• **Stated task**: Reproduce all of the material below verbatim, keeping every line in its original order.

• **Provided material**:
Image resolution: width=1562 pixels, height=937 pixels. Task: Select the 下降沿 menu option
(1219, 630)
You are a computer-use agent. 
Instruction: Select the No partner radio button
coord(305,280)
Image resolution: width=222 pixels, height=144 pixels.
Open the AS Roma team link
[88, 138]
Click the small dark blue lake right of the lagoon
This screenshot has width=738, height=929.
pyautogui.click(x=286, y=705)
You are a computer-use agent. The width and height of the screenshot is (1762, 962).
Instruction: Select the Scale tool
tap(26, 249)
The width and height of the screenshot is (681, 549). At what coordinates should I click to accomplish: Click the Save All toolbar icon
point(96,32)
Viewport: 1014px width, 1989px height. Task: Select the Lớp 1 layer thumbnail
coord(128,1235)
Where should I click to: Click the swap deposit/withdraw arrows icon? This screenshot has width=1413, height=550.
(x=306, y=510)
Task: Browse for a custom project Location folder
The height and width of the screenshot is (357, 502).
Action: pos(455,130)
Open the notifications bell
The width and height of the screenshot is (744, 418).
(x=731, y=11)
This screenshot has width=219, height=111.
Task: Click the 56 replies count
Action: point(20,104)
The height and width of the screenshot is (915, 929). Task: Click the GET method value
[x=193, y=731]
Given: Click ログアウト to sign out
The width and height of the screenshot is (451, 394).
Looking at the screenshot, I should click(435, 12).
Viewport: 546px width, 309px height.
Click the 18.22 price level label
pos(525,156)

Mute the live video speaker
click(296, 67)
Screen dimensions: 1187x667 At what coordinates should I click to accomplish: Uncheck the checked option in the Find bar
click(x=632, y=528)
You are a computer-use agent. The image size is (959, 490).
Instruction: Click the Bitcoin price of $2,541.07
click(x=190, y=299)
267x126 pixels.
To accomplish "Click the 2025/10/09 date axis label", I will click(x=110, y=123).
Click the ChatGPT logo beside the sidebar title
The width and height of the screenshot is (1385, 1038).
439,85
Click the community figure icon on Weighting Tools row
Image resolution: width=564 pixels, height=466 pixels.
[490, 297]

• **Problem solution**:
Image resolution: width=1562 pixels, height=937 pixels. Task: Select the 下降沿 menu option
(1219, 630)
You are a computer-use agent. 
Instruction: Select the No partner radio button
coord(305,280)
Image resolution: width=222 pixels, height=144 pixels.
Open the AS Roma team link
[88, 138]
Click the small dark blue lake right of the lagoon
This screenshot has width=738, height=929.
pyautogui.click(x=286, y=705)
You are a computer-use agent. The width and height of the screenshot is (1762, 962).
Instruction: Select the Scale tool
tap(26, 249)
The width and height of the screenshot is (681, 549). At what coordinates should I click to accomplish: Click the Save All toolbar icon
point(96,32)
Viewport: 1014px width, 1989px height. Task: Select the Lớp 1 layer thumbnail
coord(128,1235)
Where should I click to: Click the swap deposit/withdraw arrows icon? This screenshot has width=1413, height=550.
(x=306, y=510)
Task: Browse for a custom project Location folder
The height and width of the screenshot is (357, 502).
Action: pos(455,130)
Open the notifications bell
The width and height of the screenshot is (744, 418).
(x=731, y=11)
This screenshot has width=219, height=111.
Task: Click the 56 replies count
Action: point(20,104)
The height and width of the screenshot is (915, 929). Task: Click the GET method value
[x=193, y=731]
Given: Click ログアウト to sign out
The width and height of the screenshot is (451, 394).
Looking at the screenshot, I should click(435, 12).
Viewport: 546px width, 309px height.
Click the 18.22 price level label
pos(525,156)

Mute the live video speaker
click(296, 67)
Screen dimensions: 1187x667 At what coordinates should I click to accomplish: Uncheck the checked option in the Find bar
click(x=632, y=528)
You are a computer-use agent. The image size is (959, 490).
Instruction: Click the Bitcoin price of $2,541.07
click(x=190, y=299)
267x126 pixels.
To accomplish "Click the 2025/10/09 date axis label", I will click(x=110, y=123).
Click the ChatGPT logo beside the sidebar title
The width and height of the screenshot is (1385, 1038).
439,85
Click the community figure icon on Weighting Tools row
Image resolution: width=564 pixels, height=466 pixels.
[490, 297]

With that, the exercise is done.